A team analyzes data quality, cataloging, provenance, and governance from a central data hub.Background / Overview​

Enterprises are moving quickly from experiments with large language models to building agentic AI — systems of models that can call tools, orchestrate multi‑step workflows and act on behalf of users. That shift exposes a familiar set of enterprise problems: data quality, identity resolution, lineage, compliance and secure access. Informatica’s IDMC specializes in those areas; Microsoft’s Foundry provides an enterprise‑grade agent runtime and governance plane. The joint announcement creates an integration surface intended to let Foundry agents access IDMC services — catalog, governance, data quality and Master Data Management (MDM) — using the industry’s emerging connector standard, the Model Context Protocol (MCP). At its core the news is practical: Informatica revealed an MCP Server for Foundry Agent Service, a library of GenAI recipes and blueprints built for Foundry, and the expansion of its CLAIRE intelligence to run natively in Azure regions in the U.S. and Europe. The company also highlighted read/write support for Microsoft OneLake tables backed by the Apache Iceberg table format to improve analytics interoperability.
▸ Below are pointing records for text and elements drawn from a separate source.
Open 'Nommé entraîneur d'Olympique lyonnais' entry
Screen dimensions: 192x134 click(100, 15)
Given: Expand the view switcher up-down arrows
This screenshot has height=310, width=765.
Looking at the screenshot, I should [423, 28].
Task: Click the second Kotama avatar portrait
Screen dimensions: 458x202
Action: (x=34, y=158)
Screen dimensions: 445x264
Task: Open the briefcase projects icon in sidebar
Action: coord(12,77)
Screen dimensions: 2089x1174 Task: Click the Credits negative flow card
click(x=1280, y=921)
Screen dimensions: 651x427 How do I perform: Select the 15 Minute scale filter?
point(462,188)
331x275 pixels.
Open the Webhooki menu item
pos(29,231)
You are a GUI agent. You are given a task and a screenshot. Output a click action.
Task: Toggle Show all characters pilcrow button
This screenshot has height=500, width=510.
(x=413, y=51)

What was announced — the product details​

Informatica MCP Server for Foundry Agent Service​

  • A connector layer that exposes selected IDMC services to Foundry agents over MCP, enabling agents to query catalog metadata, verify data quality, resolve MDM records and fetch governed datasets in near real‑time.
  • The architecture leverages MCP — a JSON‑RPC style open protocol for model-to-tool communication — so agents and tools can interoperate without bespoke integrations. Microsoft’s Foundry supports MCP as a first‑class integration mechanism.

New GenAI recipes and blueprints for Foundry​

  • A library of pre‑built templates that stitch together Foundry agent runtimes, Azure OpenAI model endpoints (where used) and IDMC data‑management primitives.
  • Delivered examples include a Simple React Agent, an Agent with Multifunction Calling, and vertical templates for loan processing and automobile insurance claims, intended to accelerate proofs of value into production.
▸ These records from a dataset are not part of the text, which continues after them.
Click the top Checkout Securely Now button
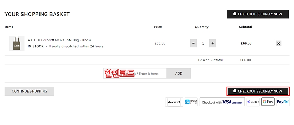The image size is (294, 125). pos(258,14)
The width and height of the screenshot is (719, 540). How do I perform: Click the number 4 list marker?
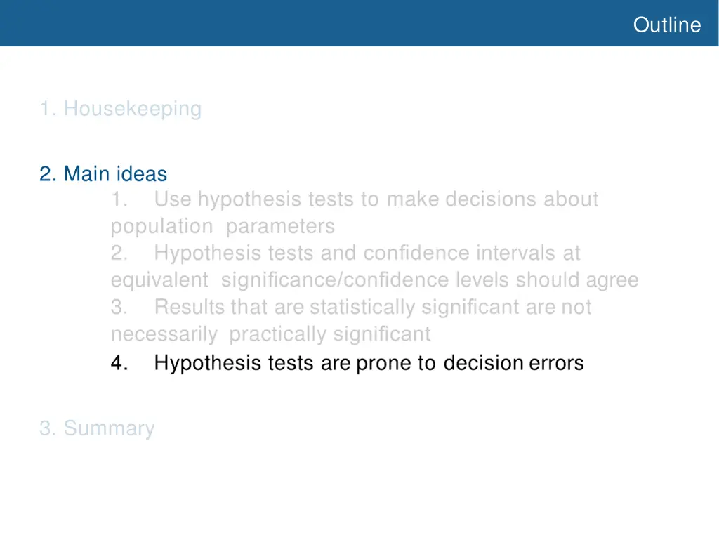[x=119, y=363]
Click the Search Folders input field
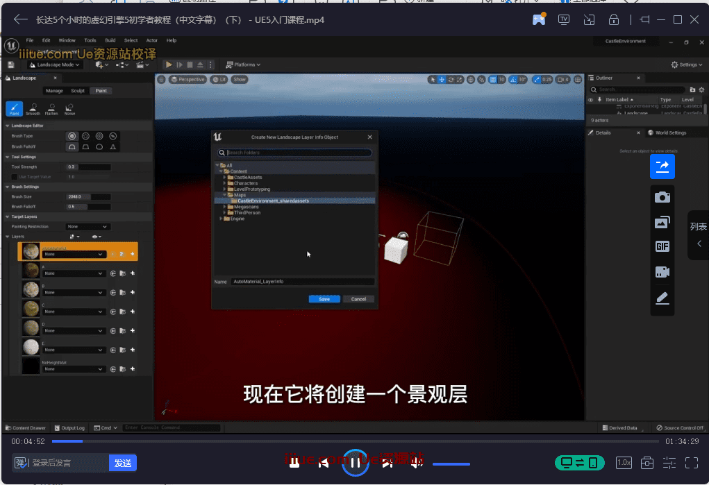This screenshot has height=485, width=709. tap(299, 153)
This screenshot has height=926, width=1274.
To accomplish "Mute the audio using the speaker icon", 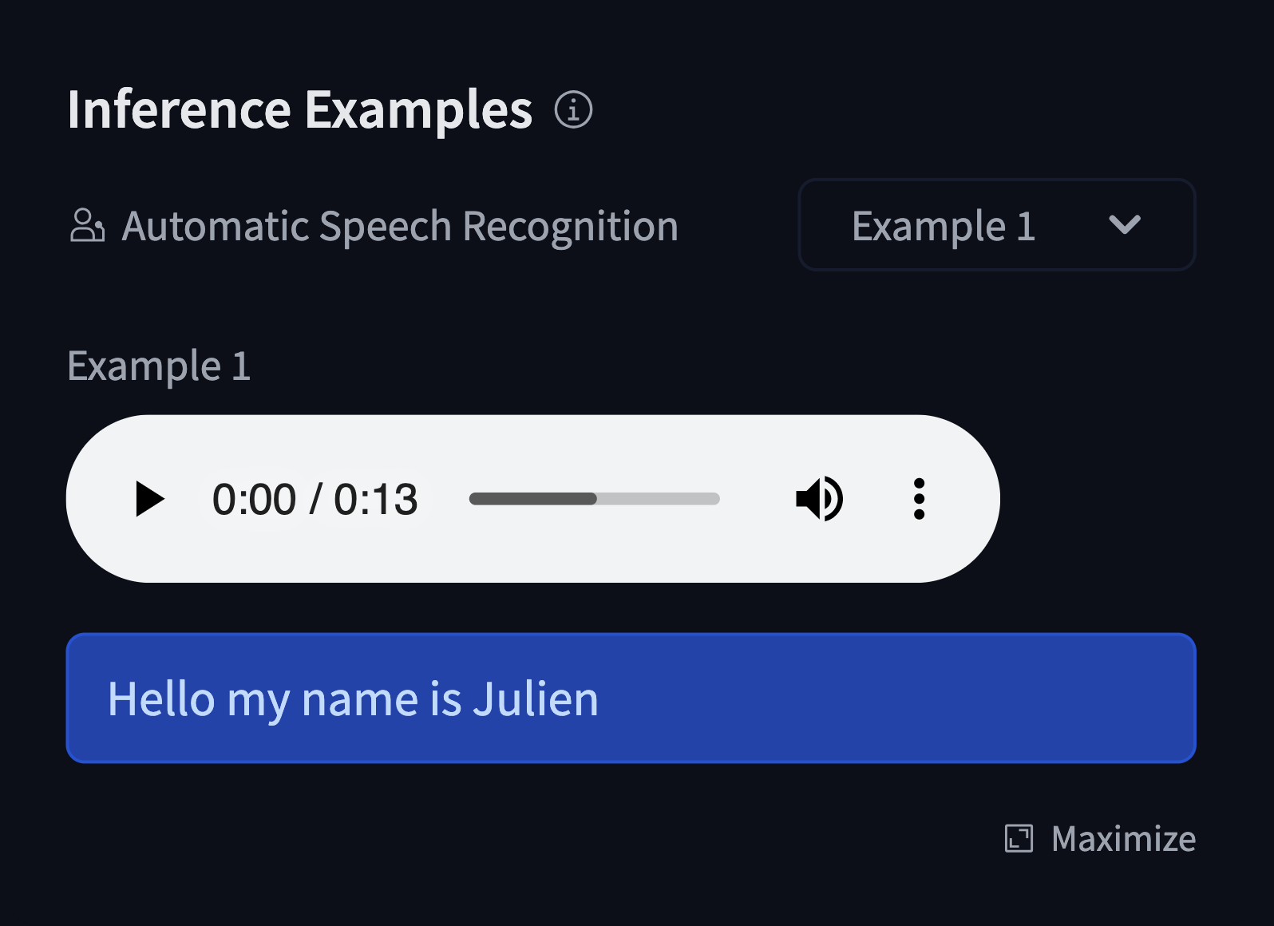I will [x=819, y=499].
CLAIRE expansion with Foundry​

  • CLAIRE, Informatica’s metadata‑driven AI/automation engine, is integrated with Foundry to provide reasoning and automated metadata‑led actions across data integration, data quality, governance and MDM.
  • Informatica reports CLAIRE is now natively available in Microsoft Azure regions in the U.S. and Europe, a claim aimed at reducing data‑residency friction for regulated customers.

OneLake + Apache Iceberg interoperability​

  • Informatica announced support for reading and writing OneLake tables using the Apache Iceberg table format so customers can unify analytics and avoid duplicative ETL work between platforms.
  • Microsoft Fabric / OneLake already supports Iceberg virtualization and shortcuts, enabling Fabric workloads to consume Iceberg‑formatted tables without copying data. That technical foundation amplifies Informatica’s interoperability claim.
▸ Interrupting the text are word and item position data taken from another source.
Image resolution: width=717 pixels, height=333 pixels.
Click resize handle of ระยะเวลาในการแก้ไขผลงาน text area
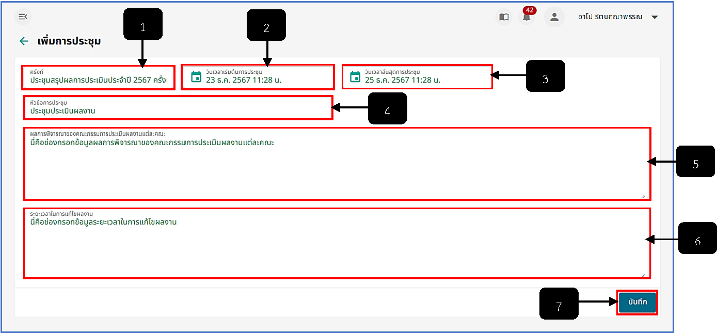(x=643, y=275)
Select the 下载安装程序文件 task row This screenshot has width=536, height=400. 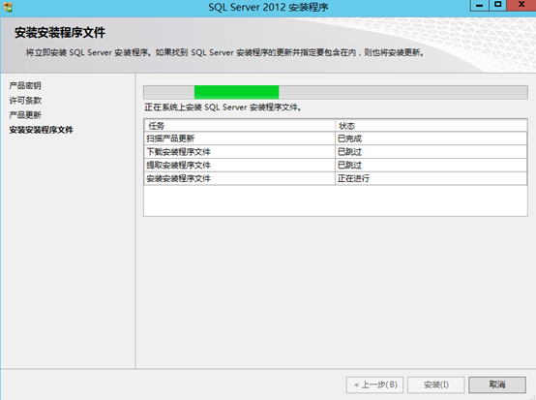[x=336, y=152]
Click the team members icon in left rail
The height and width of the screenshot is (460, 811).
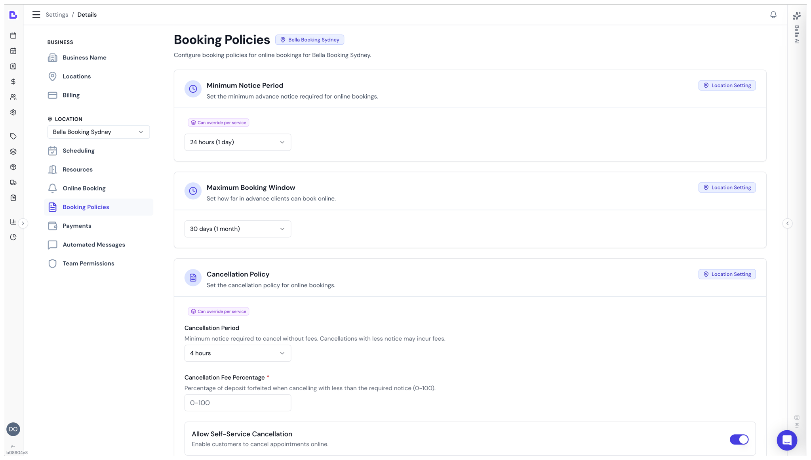(x=13, y=97)
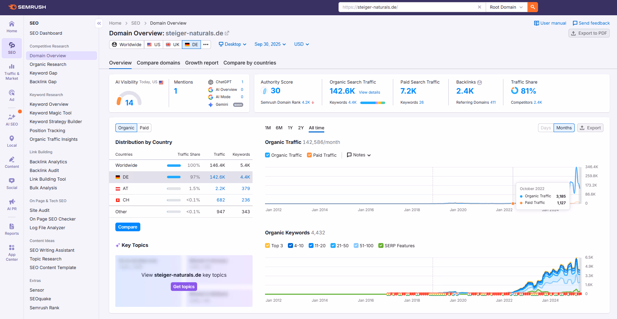Viewport: 617px width, 319px height.
Task: Open the Desktop device dropdown
Action: point(232,44)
Why this matters: enterprise GenAI, but grounded in data ops​

Enterprises say they want faster GenAI adoption and stronger governance. This partnership attempts to address both simultaneously:
  • Speed to production: Pre‑built Foundry recipes reduce boilerplate for retrieval‑augmented generation (RAG), tool chaining and agent orchestration, shortening the path from prototype to production.
  • Data trust and provenance: Connecting agents to IDMC services gives models access to cataloged, lineage‑tracked and quality‑scored data rather than ad‑hoc document dumps — a control that reduces hallucinations and improves auditability.
  • Operational governance: Using MCP with Foundry allows the agent runtime to enforce tool‑approval flows and tokenized, per‑run authentication, strengthening runtime controls when agents invoke external tools. Microsoft’s Foundry documentation lays out those guardrails.
These capabilities matter where legal, privacy and compliance constraints are binding: financial services, healthcare, insurance and payroll systems are obvious target verticals — precisely the workloads where an MDM‑backed, governed data fabric is most valuable.

Technical analysis: how the integration actually works​

MCP as the plumbing​

MCP provides a standardized contract between model clients and tool servers. In this pattern:
  • An agent running in Foundry issues structured tool invocation requests via MCP.
  • The MCP Server — in this case, Informatica’s MCP Server for Foundry — receives those requests, executes the governed IDMC operations (catalog lookup, MDM resolution, data quality checks) and returns structured responses with provenance metadata.
  • Foundry can then incorporate the structured outputs directly into agent reasoning, logging, and audit trails.
Microsoft’s documentation confirms Foundry supports MCP tools and a tool‑approval workflow, which means organizations can centrally control which MCP endpoints agents may call and require approvals for dangerous or sensitive operations.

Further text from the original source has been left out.